Duplicate the data from the line with "You are a GUI" to the line with "click(360, 6)", including both of those lines, and leave out the pictures.

Start of DATA SUPPLIED

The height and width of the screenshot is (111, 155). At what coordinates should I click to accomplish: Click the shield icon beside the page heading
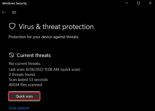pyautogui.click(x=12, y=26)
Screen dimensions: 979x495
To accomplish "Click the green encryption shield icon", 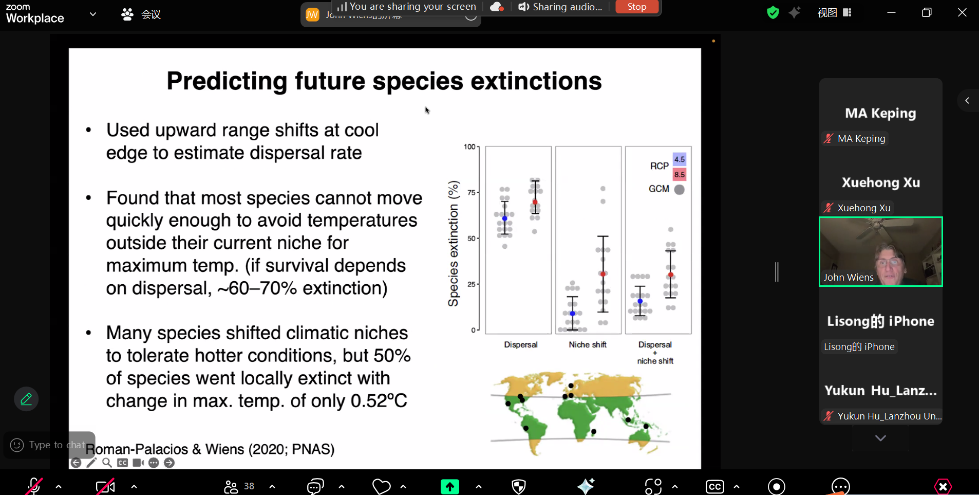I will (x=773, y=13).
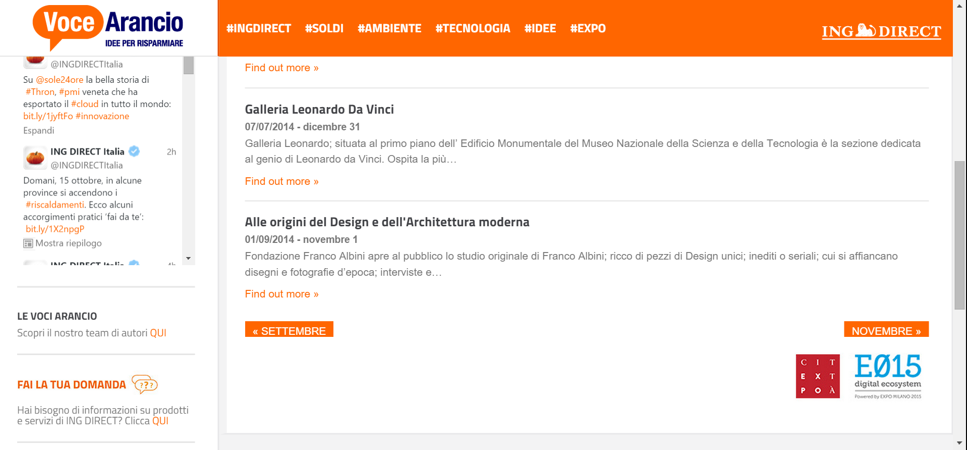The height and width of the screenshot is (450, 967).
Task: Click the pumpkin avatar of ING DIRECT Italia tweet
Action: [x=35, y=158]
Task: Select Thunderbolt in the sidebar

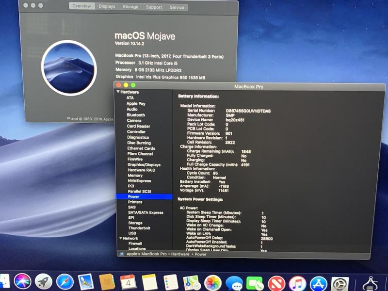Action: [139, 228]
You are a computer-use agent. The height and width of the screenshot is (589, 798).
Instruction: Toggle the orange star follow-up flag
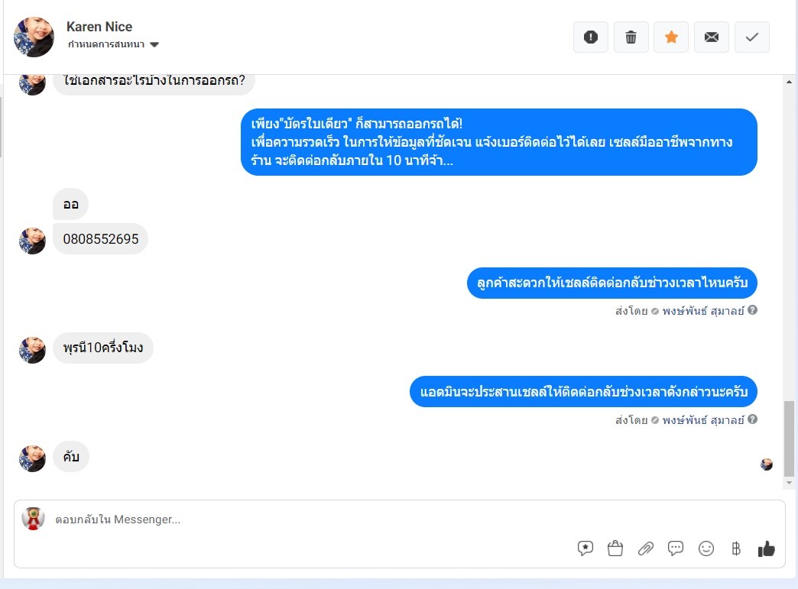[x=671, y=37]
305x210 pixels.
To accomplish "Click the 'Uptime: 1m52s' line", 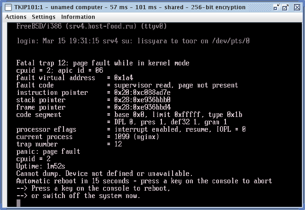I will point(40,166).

End of DATA SUPPLIED
Start of DATA SUPPLIED

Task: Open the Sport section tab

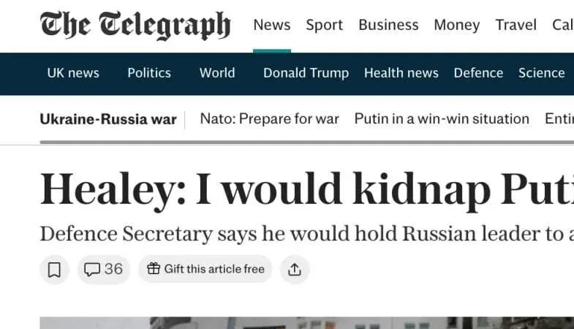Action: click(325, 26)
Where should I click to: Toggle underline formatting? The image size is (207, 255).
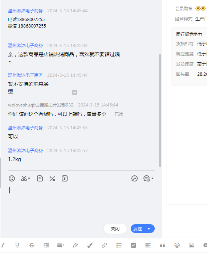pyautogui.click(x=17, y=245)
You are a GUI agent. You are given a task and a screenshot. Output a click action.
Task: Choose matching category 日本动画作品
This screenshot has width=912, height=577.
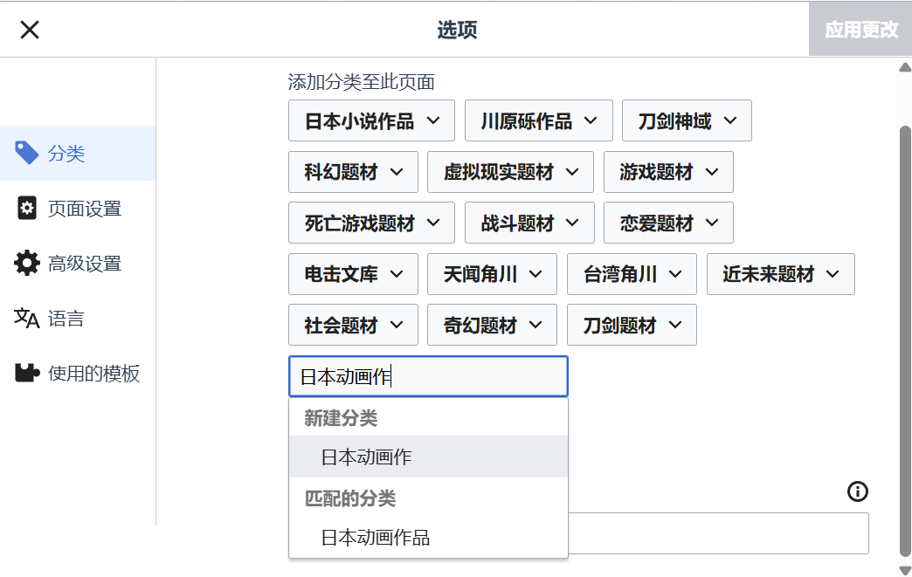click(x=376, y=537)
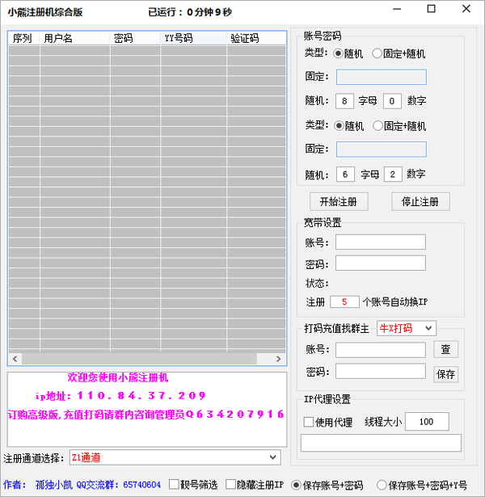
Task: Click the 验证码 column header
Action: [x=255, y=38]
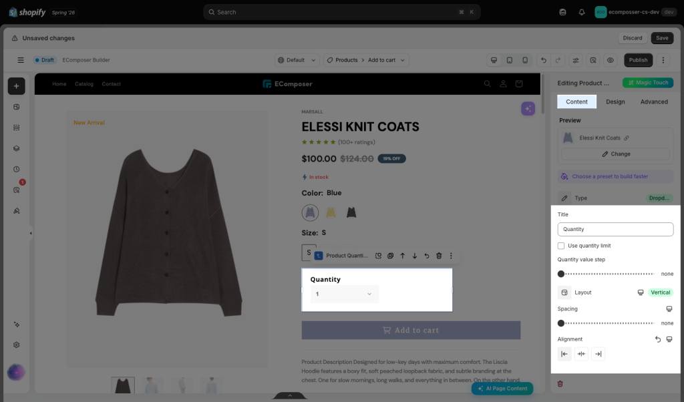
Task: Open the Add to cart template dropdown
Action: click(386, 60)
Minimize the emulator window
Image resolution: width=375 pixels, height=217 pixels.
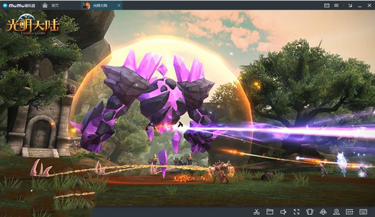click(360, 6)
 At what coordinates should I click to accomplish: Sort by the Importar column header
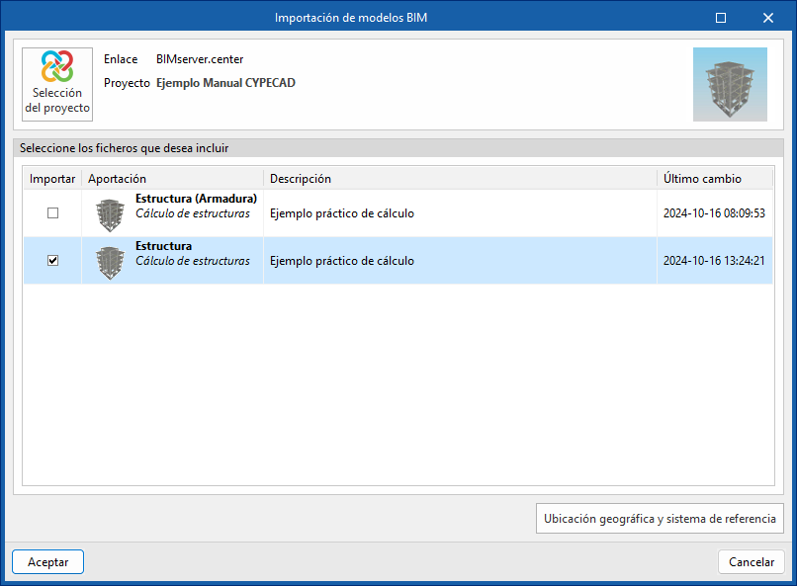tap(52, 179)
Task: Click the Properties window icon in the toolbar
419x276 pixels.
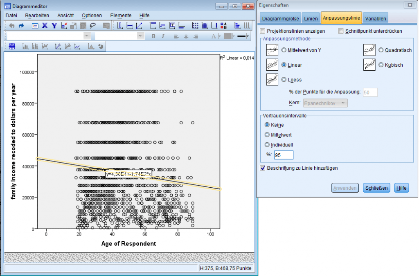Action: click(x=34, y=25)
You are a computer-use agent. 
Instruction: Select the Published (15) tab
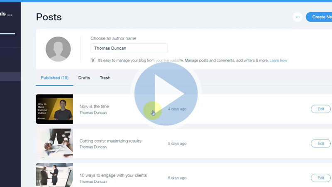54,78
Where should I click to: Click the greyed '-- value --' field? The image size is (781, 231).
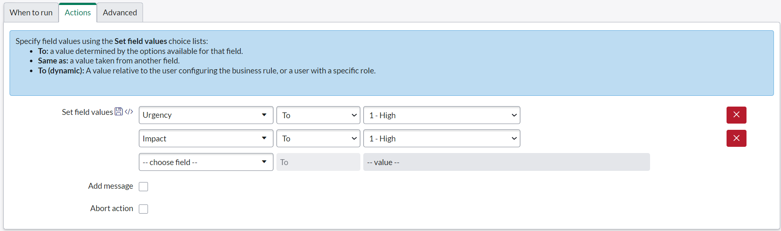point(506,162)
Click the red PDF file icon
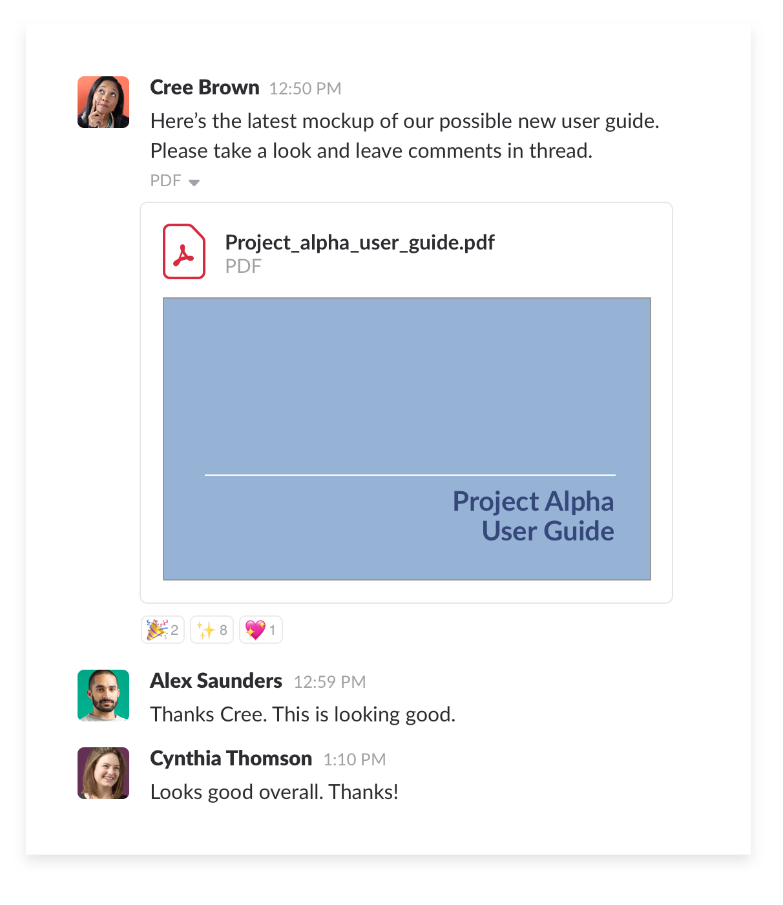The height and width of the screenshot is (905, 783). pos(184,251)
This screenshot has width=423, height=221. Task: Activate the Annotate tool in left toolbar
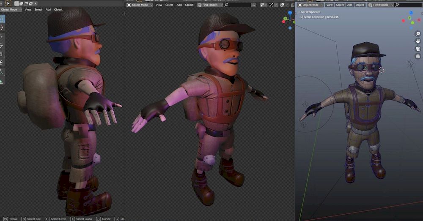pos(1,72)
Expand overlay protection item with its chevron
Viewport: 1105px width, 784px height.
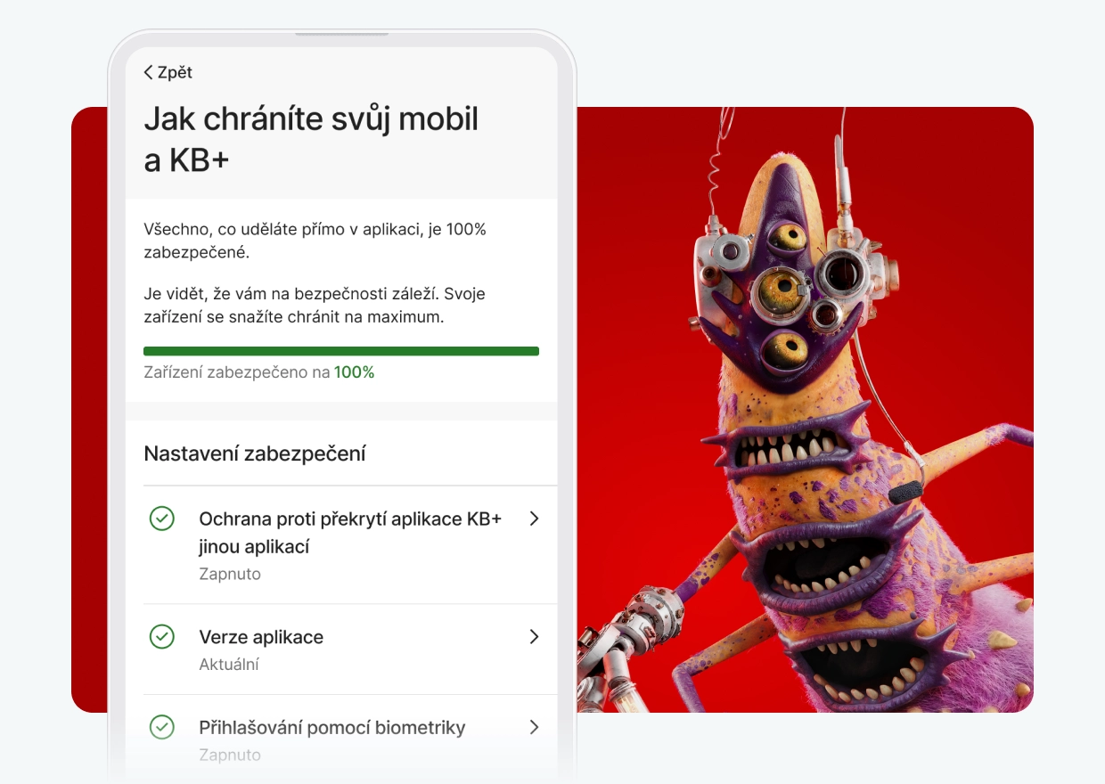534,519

End of DATA SUPPLIED

[WRITTEN ANSWER]
You are a GUI agent. You are given a task and a screenshot. Output a click action.
Task: Choose matching category 日本动画作品
This screenshot has width=912, height=577.
click(x=376, y=537)
Task: Click the 验证码 column header
Action: [x=255, y=38]
Task: Open the Add to cart template dropdown
Action: click(386, 60)
Minimize the emulator window
Image resolution: width=375 pixels, height=217 pixels.
click(360, 6)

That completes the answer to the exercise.